Namun, demografi mereka terlihat lebih besar berdasarkan prevalensi mereka di media sosial dan jumlah demonstrasi anti-vaksin yang terjadi di Jerman sebagai respons terhadap pandemi COVID-19.
Dalam hal ini, sebagian dokter memandang kewajiban vaksinasi sebagai hal yang kontraproduktif sehingga menimbulkan gerakan anti vaksinasi dengan alasan membatasi kebebasan pribadi.
Penelitian menunjukkan indikator penting lainnya dari gerakan anti-vaksin. Laporan baru-baru ini yang dibuat oleh para dokter dari Universitas Freiburg di Jerman bagian selatan menunjukkan adanya hubungan antara “pemikiran esoterik” dan keraguan serta resistensi terhadap vaksin.
Misalnya, orang mungkin percaya pada homeopati, atau mereka yang telah menjalani pendidikan alternatif, seperti sekolah Waldorf, lebih cenderung memandang vaksin secara kritis.

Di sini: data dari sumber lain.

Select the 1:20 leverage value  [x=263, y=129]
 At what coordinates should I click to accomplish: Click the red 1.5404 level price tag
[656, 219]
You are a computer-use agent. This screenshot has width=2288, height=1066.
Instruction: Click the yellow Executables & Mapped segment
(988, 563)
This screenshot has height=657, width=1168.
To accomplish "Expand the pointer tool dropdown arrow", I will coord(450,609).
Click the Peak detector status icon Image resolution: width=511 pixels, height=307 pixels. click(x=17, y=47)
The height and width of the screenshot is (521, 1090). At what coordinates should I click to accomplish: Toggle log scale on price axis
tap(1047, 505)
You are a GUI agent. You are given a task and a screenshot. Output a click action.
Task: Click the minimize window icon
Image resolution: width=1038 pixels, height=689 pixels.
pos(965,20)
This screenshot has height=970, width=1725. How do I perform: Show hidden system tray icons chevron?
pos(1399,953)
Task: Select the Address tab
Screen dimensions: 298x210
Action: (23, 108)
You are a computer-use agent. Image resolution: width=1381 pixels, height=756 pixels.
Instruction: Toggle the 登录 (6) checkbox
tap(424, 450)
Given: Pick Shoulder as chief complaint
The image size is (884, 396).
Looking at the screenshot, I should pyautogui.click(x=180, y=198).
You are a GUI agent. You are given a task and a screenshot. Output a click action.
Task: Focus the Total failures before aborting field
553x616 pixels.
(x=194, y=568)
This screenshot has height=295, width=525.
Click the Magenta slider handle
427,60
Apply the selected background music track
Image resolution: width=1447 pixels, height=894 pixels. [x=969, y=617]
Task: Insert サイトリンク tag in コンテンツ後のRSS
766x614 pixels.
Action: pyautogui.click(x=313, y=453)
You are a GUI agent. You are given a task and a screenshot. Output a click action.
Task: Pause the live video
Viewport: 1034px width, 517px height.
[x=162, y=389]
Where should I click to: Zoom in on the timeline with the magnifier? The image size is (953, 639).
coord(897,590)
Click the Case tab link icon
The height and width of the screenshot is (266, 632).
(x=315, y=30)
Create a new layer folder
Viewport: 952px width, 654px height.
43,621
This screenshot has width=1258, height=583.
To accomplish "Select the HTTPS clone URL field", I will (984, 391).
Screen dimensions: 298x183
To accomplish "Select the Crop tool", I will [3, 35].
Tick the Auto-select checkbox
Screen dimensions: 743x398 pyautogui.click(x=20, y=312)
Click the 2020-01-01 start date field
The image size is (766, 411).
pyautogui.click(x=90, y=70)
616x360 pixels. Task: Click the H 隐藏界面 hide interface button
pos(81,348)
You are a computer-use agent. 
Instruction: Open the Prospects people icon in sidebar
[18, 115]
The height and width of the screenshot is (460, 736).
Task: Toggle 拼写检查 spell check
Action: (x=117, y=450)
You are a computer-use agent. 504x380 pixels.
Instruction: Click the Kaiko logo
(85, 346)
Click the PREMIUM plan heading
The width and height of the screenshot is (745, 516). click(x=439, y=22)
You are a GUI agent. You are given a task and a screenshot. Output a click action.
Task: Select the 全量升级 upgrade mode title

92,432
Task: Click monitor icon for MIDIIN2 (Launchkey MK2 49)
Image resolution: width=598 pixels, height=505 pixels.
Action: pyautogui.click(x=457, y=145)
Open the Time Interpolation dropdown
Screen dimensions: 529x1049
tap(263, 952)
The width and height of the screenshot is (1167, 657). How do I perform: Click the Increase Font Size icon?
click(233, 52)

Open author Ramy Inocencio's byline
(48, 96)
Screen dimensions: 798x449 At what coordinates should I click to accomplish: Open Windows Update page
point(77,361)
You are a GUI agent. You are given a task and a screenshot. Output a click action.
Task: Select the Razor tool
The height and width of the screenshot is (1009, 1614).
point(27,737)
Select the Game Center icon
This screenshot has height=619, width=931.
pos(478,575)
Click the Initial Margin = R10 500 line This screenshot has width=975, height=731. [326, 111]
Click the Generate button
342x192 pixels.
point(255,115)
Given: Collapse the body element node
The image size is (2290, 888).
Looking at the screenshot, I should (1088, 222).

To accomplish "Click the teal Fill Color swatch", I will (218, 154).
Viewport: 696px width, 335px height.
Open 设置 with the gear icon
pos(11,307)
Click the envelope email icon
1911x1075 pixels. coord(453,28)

Studi lain yang dilakukan pemerintah negara bagian Saxony pada tahun 2021 menemukan hubungan antara pendukung partai sayap kanan Alternatif für Deutschland (AfD) dan skeptisisme terhadap vaksinasi.
Menurut Dr. Gerschlauer, politisi dan kelompok medis dapat membantu masalah ini melalui kampanye berkelanjutan.
“Jika Anda melihat berapa banyak kampanye yang dilakukan untuk vaksin meningokokus B dalam beberapa tahun terakhir, meskipun vaksin ini tidak direkomendasikan oleh Komite Vaksin Jerman (STIKO) pada saat itu, dan berapa banyak orang yang telah dijangkau oleh misalnya. iklan, Anda tentu berharap jika upaya yang sama dilakukan untuk vaksinasi massal!”